### TASK BRIEF
Below are records; copy every line in them that holds the word "Open".

Collected data entries
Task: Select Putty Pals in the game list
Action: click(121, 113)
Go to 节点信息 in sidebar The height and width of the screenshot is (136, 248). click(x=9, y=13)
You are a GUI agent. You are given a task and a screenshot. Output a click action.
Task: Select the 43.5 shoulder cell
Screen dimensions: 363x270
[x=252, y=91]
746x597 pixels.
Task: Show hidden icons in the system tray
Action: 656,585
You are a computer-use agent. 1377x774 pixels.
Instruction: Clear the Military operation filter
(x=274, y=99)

--

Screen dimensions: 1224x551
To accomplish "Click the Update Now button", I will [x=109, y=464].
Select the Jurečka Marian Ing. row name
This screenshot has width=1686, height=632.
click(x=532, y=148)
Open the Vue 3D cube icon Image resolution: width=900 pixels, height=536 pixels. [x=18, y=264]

==

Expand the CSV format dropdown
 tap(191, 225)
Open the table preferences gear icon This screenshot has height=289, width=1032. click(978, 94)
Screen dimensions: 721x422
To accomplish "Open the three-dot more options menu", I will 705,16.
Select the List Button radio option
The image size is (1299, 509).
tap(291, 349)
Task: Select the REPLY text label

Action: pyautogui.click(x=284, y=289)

### ANSWER TO THIS PROBLEM
Open the Vue 3D cube icon Image resolution: width=900 pixels, height=536 pixels. [x=18, y=264]
Open the table preferences gear icon This screenshot has height=289, width=1032. click(978, 94)
To accomplish "Open the three-dot more options menu", I will 705,16.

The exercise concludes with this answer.